Una sensazione indefinibile ti accarezza l’anima. Sarà forse la storia millenaria. Sarà forse il fascino del castello intriso degli odori del passato o i ruderi che evocano secoli di avventure?
Qualunque cosa sia, qui, dove il tempo passa  senza rumore, si vive ancora a misura d’uomo.

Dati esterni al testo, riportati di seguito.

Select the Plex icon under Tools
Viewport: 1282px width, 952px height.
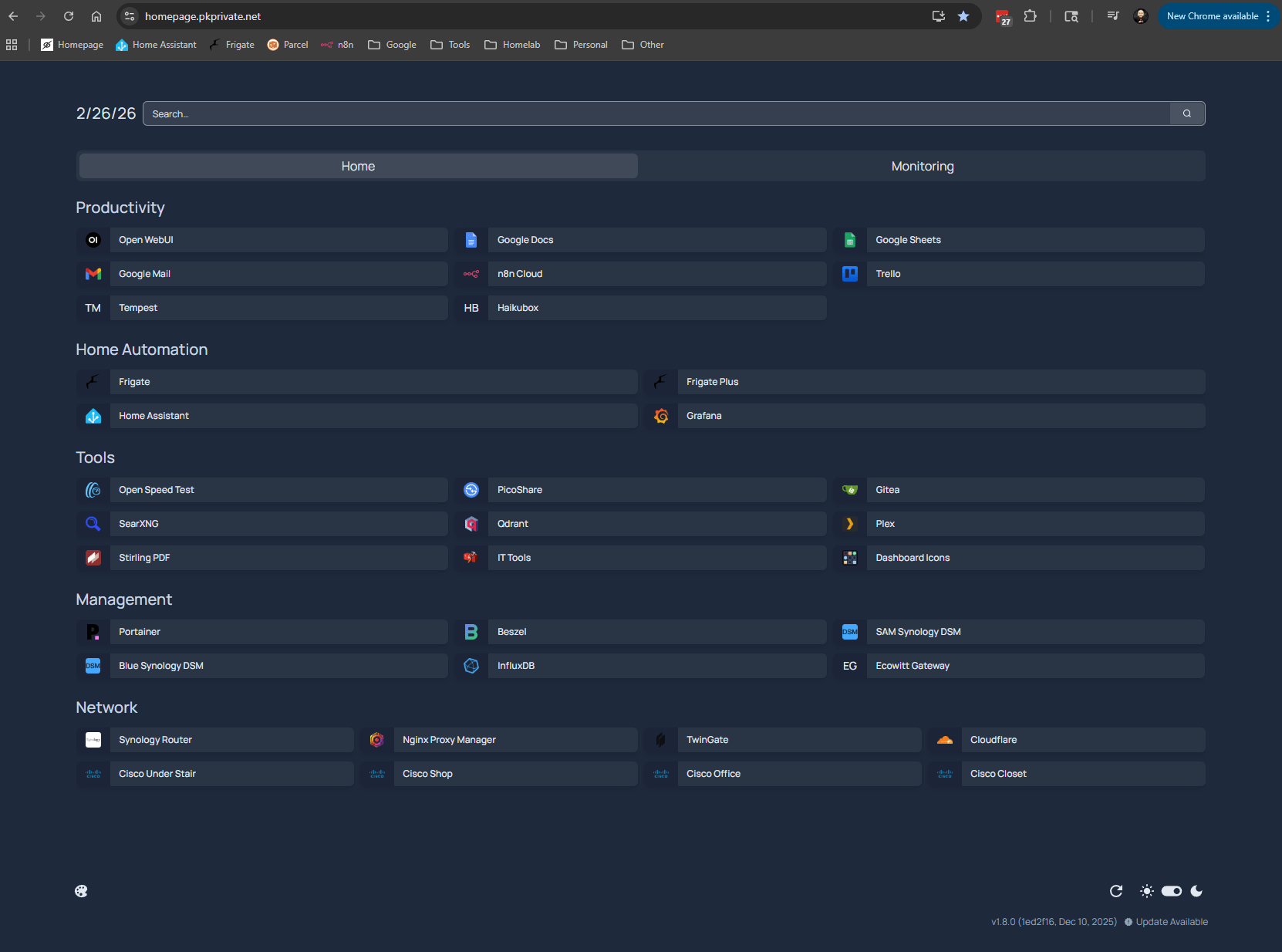[x=849, y=523]
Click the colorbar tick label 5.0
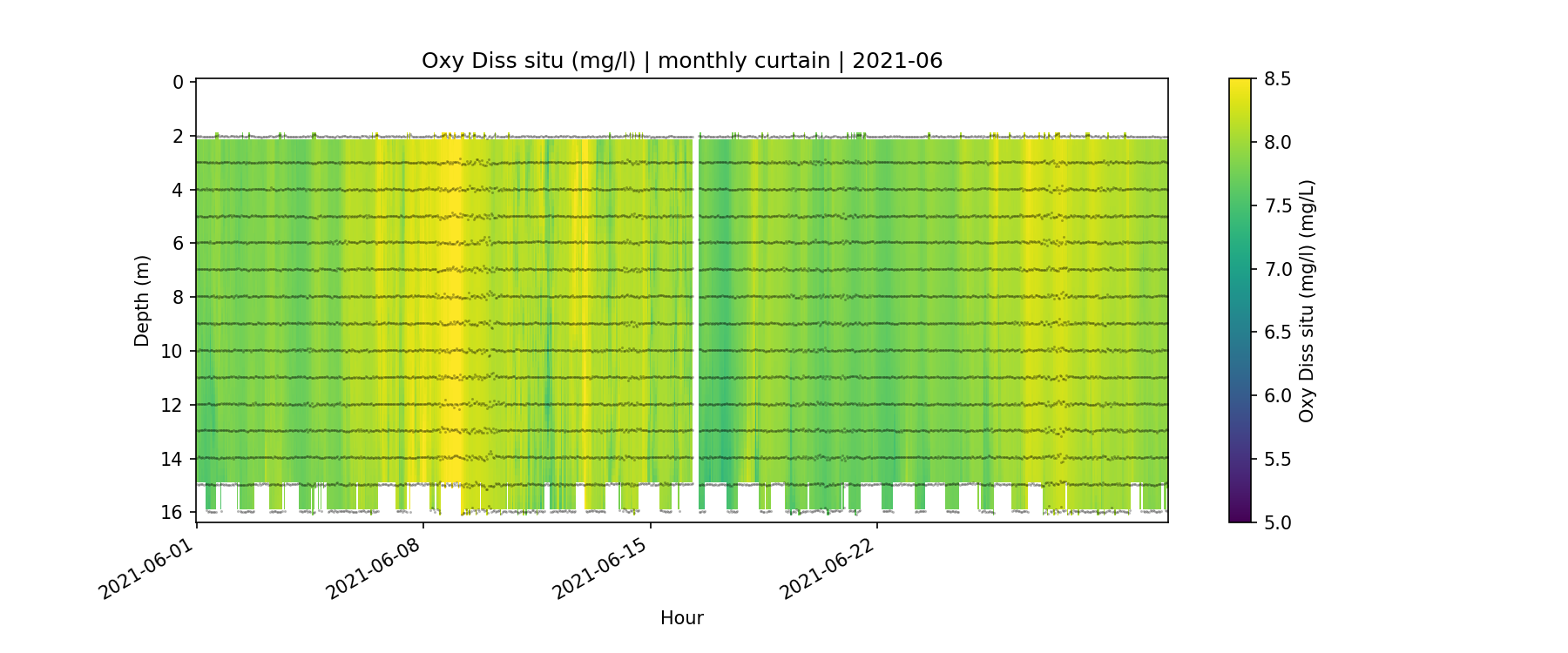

Stagione dopo stagione, sia al fiorire dei mandorli e delle viole, sia ai primi brividi autunnali, quando il sole avvampa di rosso il cotto delle mura, prima di sparire all’orizzonte. È uno spettacolo! Anche questo tramonto ottobrino. Minuti di emozione.
Il sole ti regala il castello da fiaba…

Una scritta lungo un sentiero di pietra cita un ordine e richiama il viandante distratto a seguire un sentiero “viator ferma il pié ! ……” che fretta hai – la voce del marmo – Su c’è il Boccaccio gentile con l’allegra brigata. C’é Fiammetta, Calandrino, Filomena, Chichibio, Dafne, Filostrato … Hanno cento novelle da raccontare, cento storie ricche di burle, di inganni di beffe. “
L’incanto dell’epigrafe, dopo secoli ha sempre un misterioso richiamo.

Certaldo alto è il borgo agricolo medievale. Un pugno di case fra torri mozze.
É maestoso il castello dei Vicari, che sovrasta la strada ammattonata che lo precede,  come un invito a doverlo visitare! Piazzette raccolte, angoli e stretti vicoli selciati. Mura a solatio ornate dal cappero dai fiori bianco rosati! Terrazze e strade aperte su un mosaico di campi e colline, di olivi, vigneti.
Finestre, orti, e mura con i panni tesi. Storie che parlano di gioventù e di vecchiaia.  Mi piace il Castello per i suoi silenzi che vengono da lontano.